La guerre en Ukraine a finalement permis aux Etats Unis de procéder à la réunification et à l’élargissement de l’OTAN, et de montrer les muscles sur le vieux continent en y envoyant 100 000 soldats, une première depuis 2005. Pourtant, il est possible de deviner l’avènement d’une nouvelle configuration de l’ordre mondial, d’une modification des rapports de force, et de l’avènement de nouveaux axes fédérateurs impliquant une nouvelle polarisation du monde autour d’oppositions et de clivages inédits, au regarde de ce bilan de l’étendue variable de l’influence américaine. Le paradoxe est qu’aujourd’hui, les États-Unis ne cherchent plus, pour des raisons internes plutôt qu’externes, à laisser libre cours au déploiement de leur puissance. Ils semblent se dédouaner de leur rôle de gendarme mondial. Ce mélange complexe d’interventionnisme retenu et d’une nouvelle tendance isolationniste laisse place à une reconfiguration de l’ordre mondial.

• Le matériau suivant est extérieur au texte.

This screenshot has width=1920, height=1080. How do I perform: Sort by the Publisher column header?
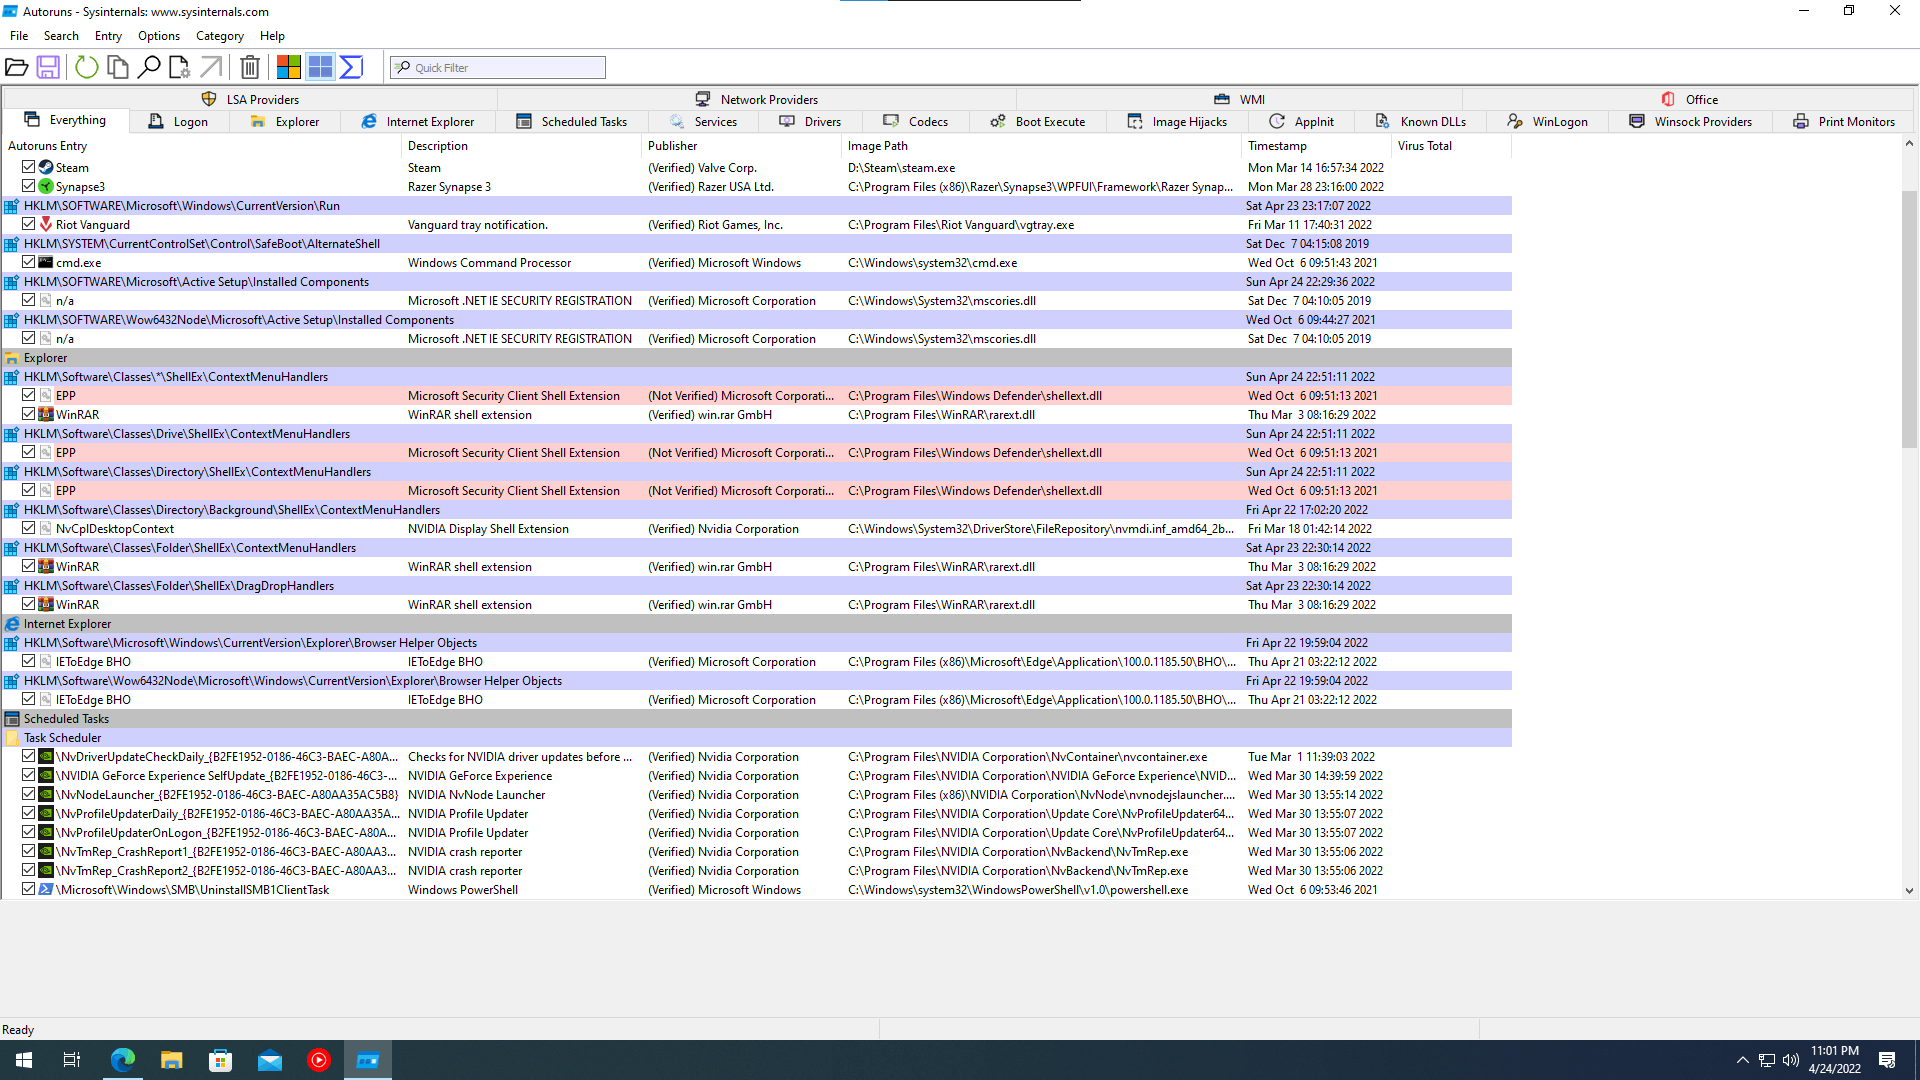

Comme semblait l’annoncer le rapport récemment paru du NIC sur l’état du monde en 2040, les instances internationales ont tendance à être négligées. Pour autant, le États-Unis ne s’impose pas non plus comme centre névralgique des décisions et des impulsions politiques occidentales. Ils ne s’effondrent pas non plus, et il n’est pas prévu qu’ils soient relayés au second plan. Mais ils devront apprendre à partager leur leadership avec les pays de l’Union Européenne pour faire face à la concurrence orientale et asiatique, en se référant par exemple à l’élan coopératif que la crise ukrainienne a engendré. Au regard de ces évènements et de ces nouveaux défis, on devine une nouvelle polarisation mondiale. Deux nouveaux blocs s’érigent : celui de la démocratie et des valeurs occidentales, et celui qui préfère l’efficacité dans la gouvernance plutôt que la démocratie, composé de régimes souvent autoritaires qui s’opposent aux valeurs occidentales. C’est donc au sein de ce premier axe que les USA devront peut-être s’impliquer en en devenant un composant essentiel, sans pour autant en être le leader incontesté et tout-puissant. Peut-être alors que la clé de cette coopération, dans un objectif de défense des intérêts communs occidentaux et démocratiques, réside dans la valorisation et la promotion d’organes internationaux, permettant la prise de décision commune et le ralliement de nouveaux acteurs, capables de fédérer, et d’être dirigés par plusieurs pays, sur les mêmes principes que l’ONU ou l’OTAN.